Né dans le Wisconsin le 14 janvier 1909, le réalisateur américain Joseph Losey meurt à Londres le 22 juin 1984.
Très tôt passionné de théâtre et de mise en scène, Joseph Losey se penche sur les théories de Piscator et sur le travail de Brecht. Avec qui il monte à New York (1946-1947) la très belle pièce Galileo Galilei. En collaboration étroite avec Charles Laughton, traducteur du texte et interprète. En 1948, il se voit confier la mise en scène de son premier long métrage. Dès le début de sa carrière dans le cinéma, Losey apparaît comme un metteur en scène à part.
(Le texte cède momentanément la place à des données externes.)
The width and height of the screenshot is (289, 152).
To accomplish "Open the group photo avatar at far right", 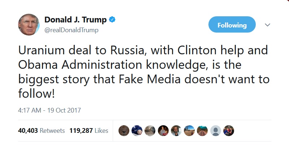I will click(x=229, y=131).
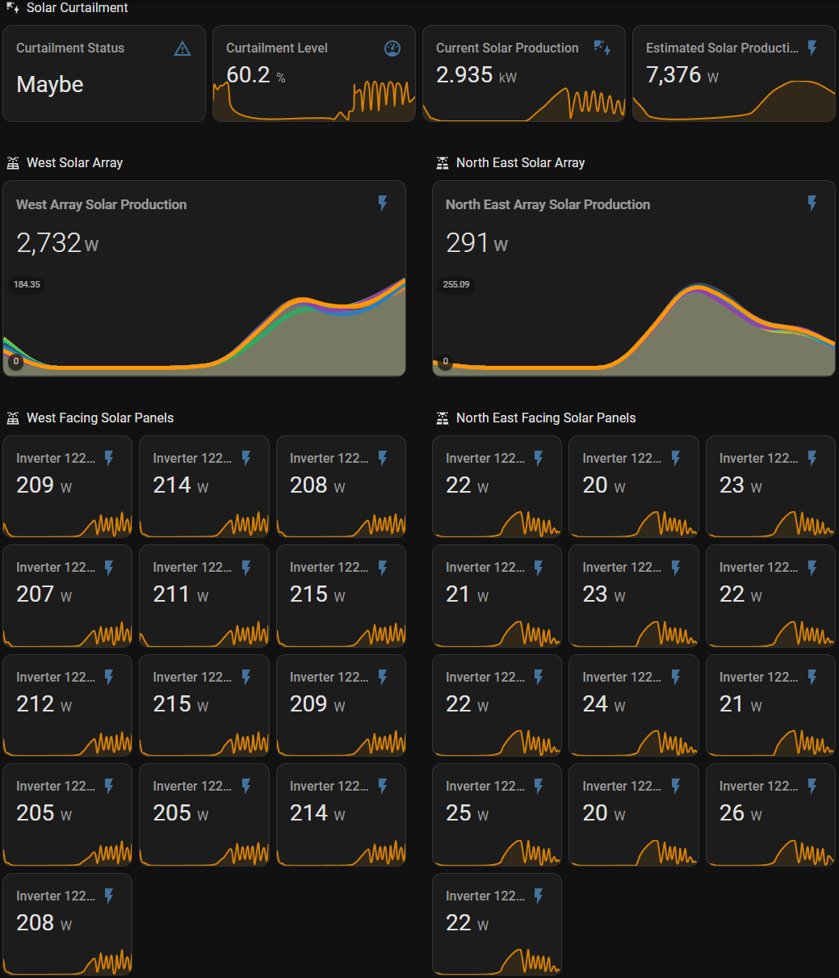Viewport: 839px width, 978px height.
Task: Click lightning icon on West Array Solar Production
Action: point(383,204)

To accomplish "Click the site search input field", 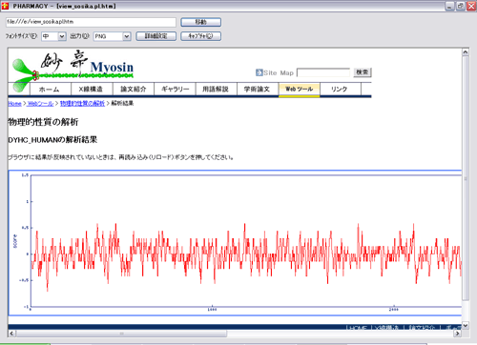I will 323,72.
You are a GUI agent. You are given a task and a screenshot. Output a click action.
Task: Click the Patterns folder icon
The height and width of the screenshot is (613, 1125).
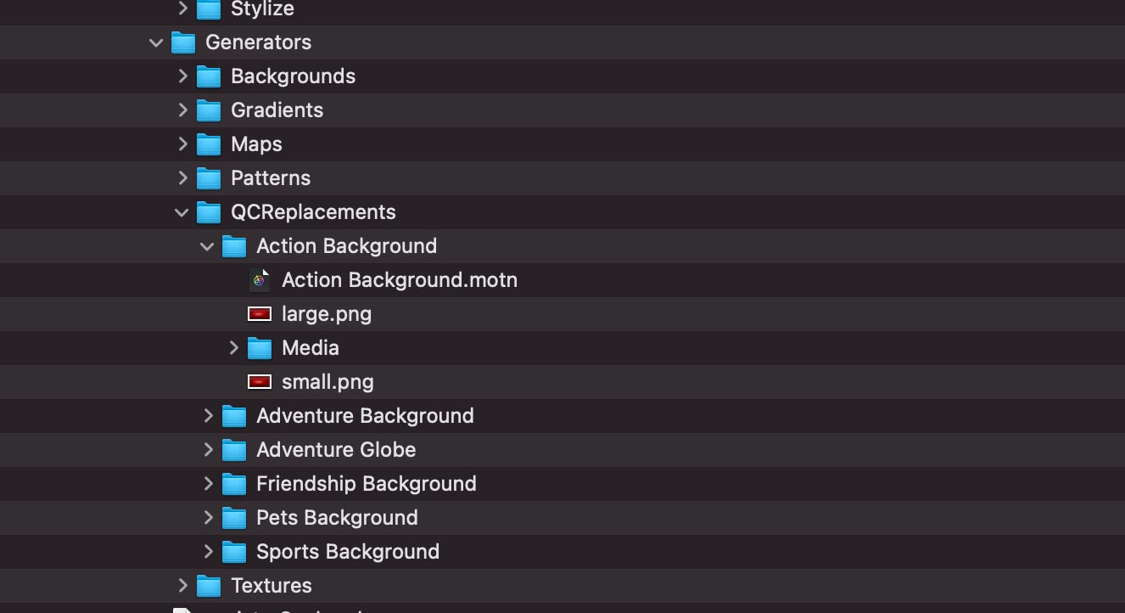click(x=209, y=178)
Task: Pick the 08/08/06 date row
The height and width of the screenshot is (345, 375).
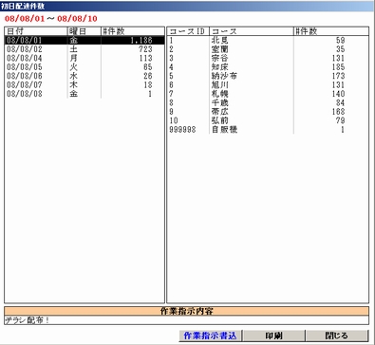Action: [84, 76]
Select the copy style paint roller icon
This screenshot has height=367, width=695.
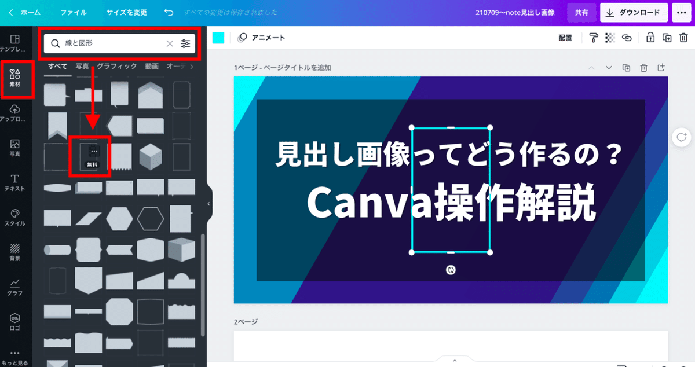(x=594, y=37)
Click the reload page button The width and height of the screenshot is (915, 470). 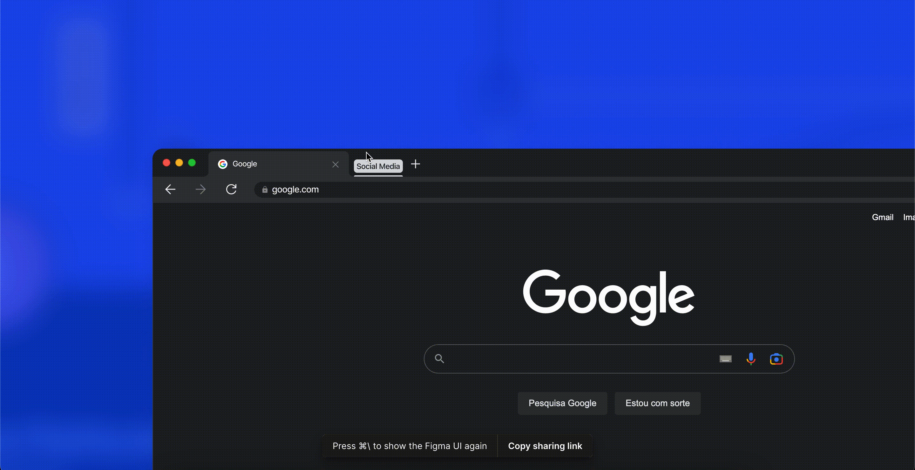pyautogui.click(x=231, y=190)
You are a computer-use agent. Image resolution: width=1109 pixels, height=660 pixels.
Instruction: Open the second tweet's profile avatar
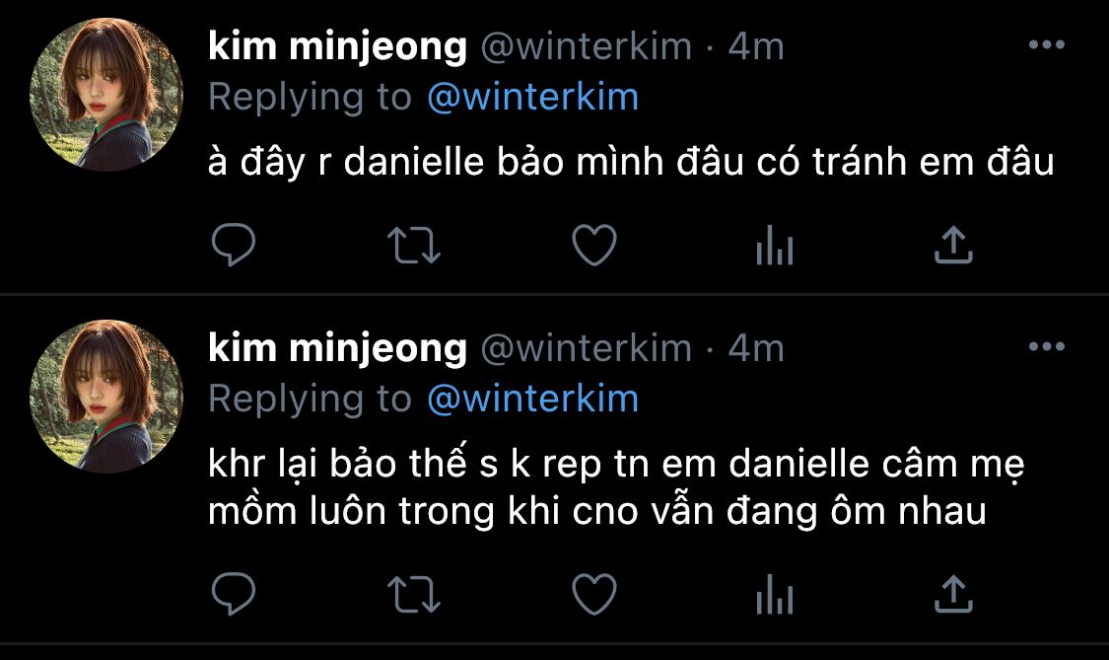click(x=106, y=397)
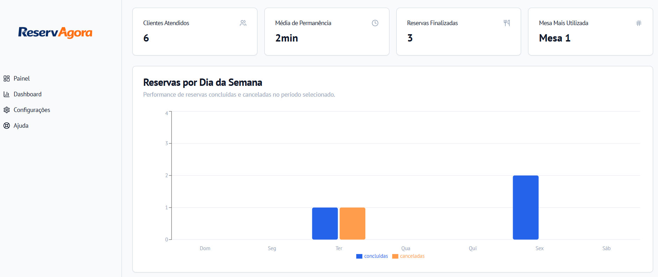Click the orange canceladas bar for Ter

click(352, 223)
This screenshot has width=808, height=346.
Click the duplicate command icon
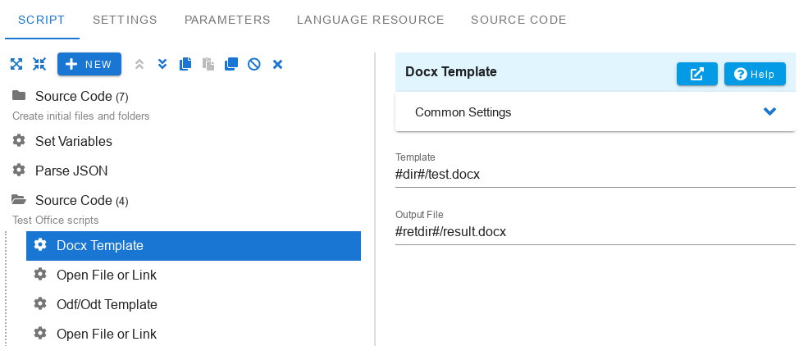pyautogui.click(x=231, y=64)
D’abord parce que, loin de renier son goût pour la dramaturgie, il cherche au contraire à réutiliser dans ses films ses acquis et ses talents d’homme de théâtre. Mais aussi parce que la critique sociale est une de ses principales préoccupations. Soupçonné d’être « communiste », malmené par la Commission des activités anti-américaines, il quitte les Etats-Unis pour la Grande-Bretagne où il entame une seconde carrière. Dès 1960, la tension entre émotion et lucidité qui sous-tend son œuvre éclate dans les Criminels, puis en 1962, dans Les Damnés. 1963 est l’année de The Servant. Un film réalisé en toute liberté. Dans lequel le metteur en scène peut enfin se permettre de transposer librement ses obsessions. Suivront en 1966 Modesty Blaise et en 1967 Accident. Le talent de Losey culmine avec l’inoubliable The Go-Between, palme d’or du Festival de Cannes 1971. En 1976, Losey réalise Monsieur Klein. Puis, avec Don Giovanni (1979), il s’essaye au genre de l’opéra filmé. Technicien hors pair, Joseph Losey laisse parler sa sensibilité critique et signe des œuvres originales qui explorent avec un regard perçant hiérarchies sociales et complexité des sentiments humains.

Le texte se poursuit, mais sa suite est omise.